927. Three Equal Parts

Description

You are given an array arr which consists of only zeros and ones, divide the array into three non-empty parts such that all of these parts represent the same binary value.

If it is possible, return any [i, j] with i + 1 < j, such that:

arr[0], arr[1], ..., arr[i] is the first part,
arr[i + 1], arr[i + 2], ..., arr[j - 1] is the second part, and
arr[j], arr[j + 1], ..., arr[arr.length - 1] is the third part.
All three parts have equal binary values.

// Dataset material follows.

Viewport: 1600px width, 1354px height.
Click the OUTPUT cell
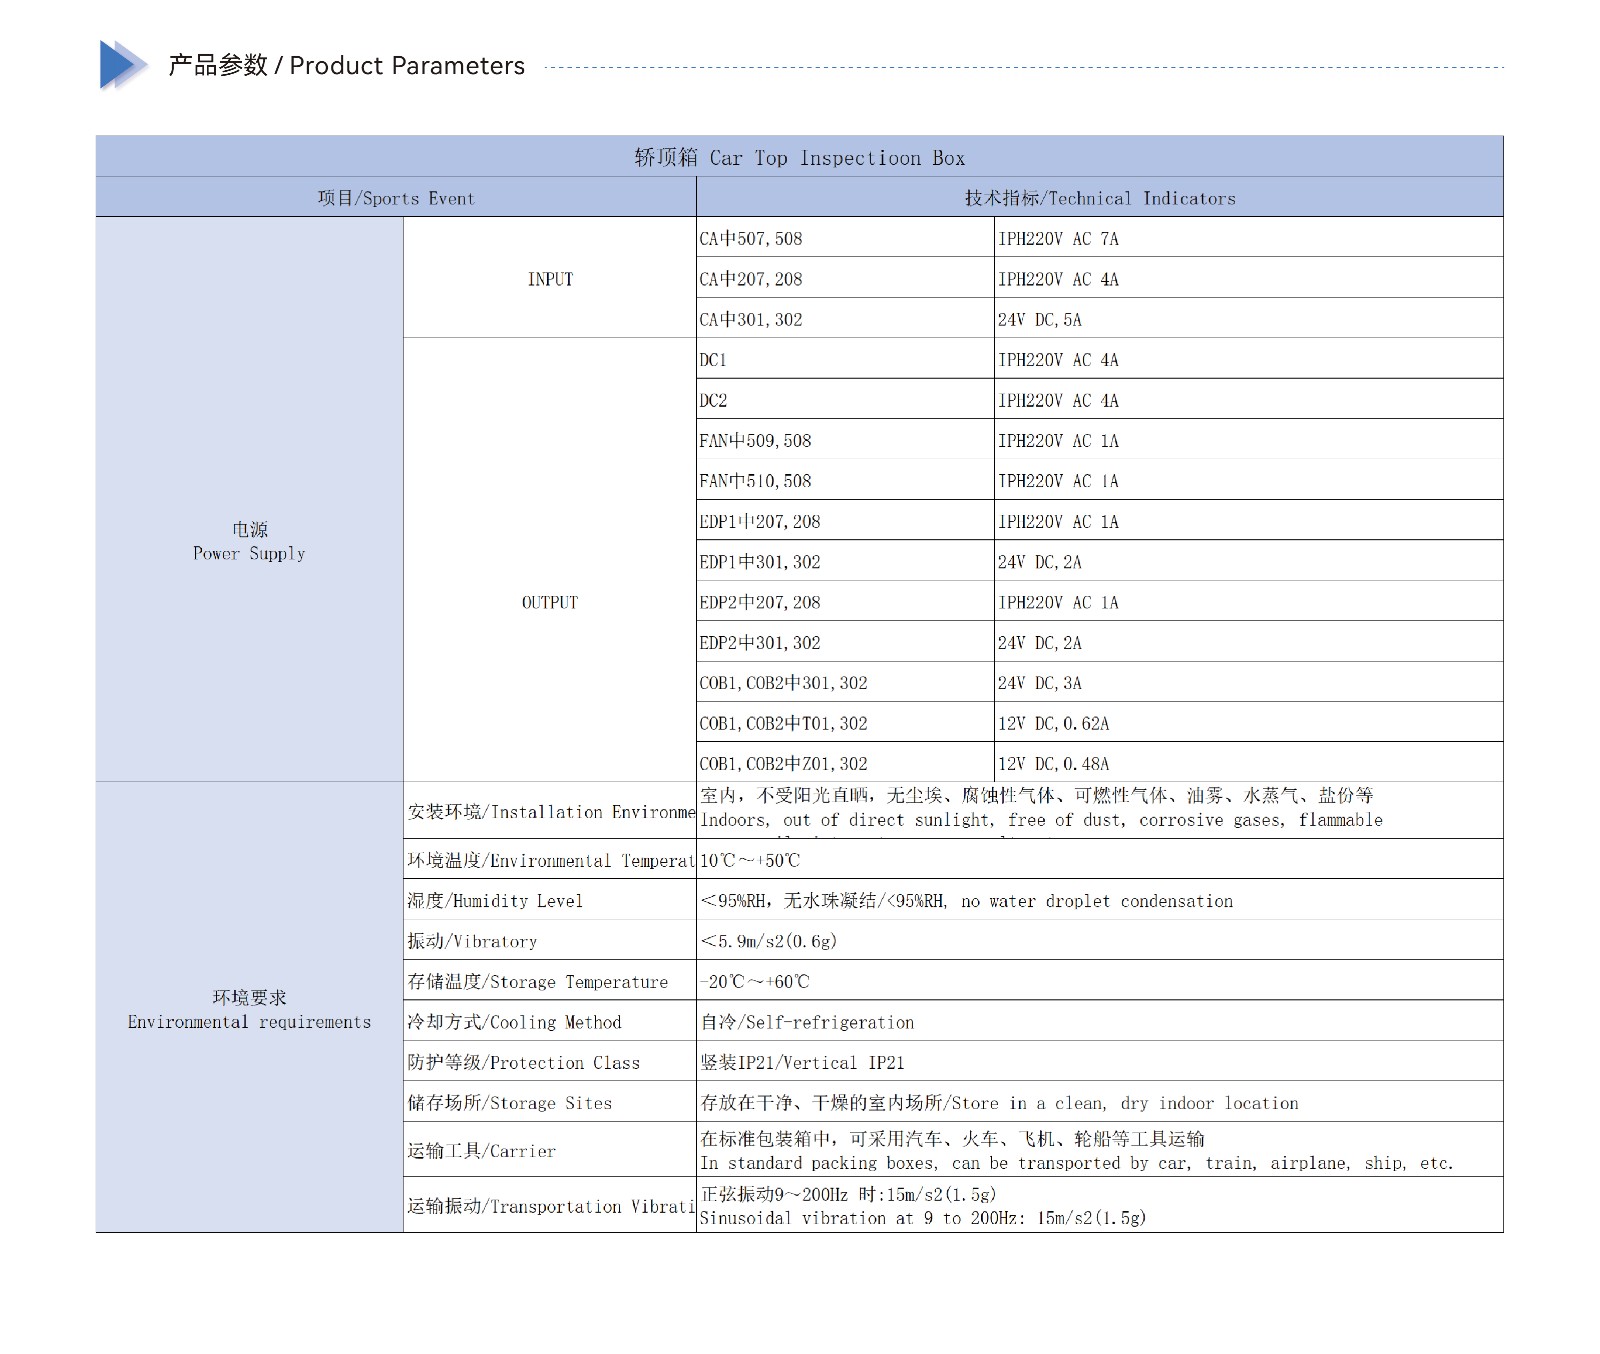pyautogui.click(x=550, y=602)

If it is not possible, return [-1, -1].

Note that the entire part is used when considering what binary value it represents. For example, [1,1,0] represents 6 in decimal, not 3. Also, leading zeros are allowed, so [0,1,1] and [1,1] represent the same value.

Example 1:

Input: arr = [1,0,1,0,1]
Output: [0,3]

Example 2:

Input: arr = [1,1,0,1,1]
Output: [-1,-1]

Example 3:

Input: arr = [1,1,0,0,1]
Output: [0,2]

Constraints:

3 <= arr.length <= 3 * 10⁴
arr[i] is 0 or 1

Solution

three-equal-parts.py

class Solution:
    def threeEqualParts(self, A: List[int]) -> List[int]:

        onesCountToIndex = {}
        count = 0
        for i, a in enumerate(A):
            if a != 0:
                count += 1
                onesCountToIndex[count] = i

        if count % 3 != 0:
            return [-1, -1]

        if count == 0:
            return [0, len(A)-1]

        numOnesPerPart = count // 3

        left = onesCountToIndex[1]
        mid = onesCountToIndex[1 + numOnesPerPart]
        right = onesCountToIndex[1 + numOnesPerPart*2]

        while left < mid < right < len(A) and A[left] == A[mid] == A[right]:
            left += 1
            mid += 1
            right += 1
        if right == len(A):
            return [left-1, mid]
        return [-1, -1]